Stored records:
'''

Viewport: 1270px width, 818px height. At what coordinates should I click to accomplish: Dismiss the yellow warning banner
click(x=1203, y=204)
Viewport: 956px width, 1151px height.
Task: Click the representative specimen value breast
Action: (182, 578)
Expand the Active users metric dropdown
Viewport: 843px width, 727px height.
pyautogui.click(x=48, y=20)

'''

- **EXERCISE**:
Retype all of the records above, word for word.

- **COMPLETED EXERCISE**:
Viewport: 1270px width, 818px height. At what coordinates should I click to accomplish: Dismiss the yellow warning banner
click(x=1203, y=204)
Viewport: 956px width, 1151px height.
Task: Click the representative specimen value breast
Action: (182, 578)
Expand the Active users metric dropdown
Viewport: 843px width, 727px height.
pyautogui.click(x=48, y=20)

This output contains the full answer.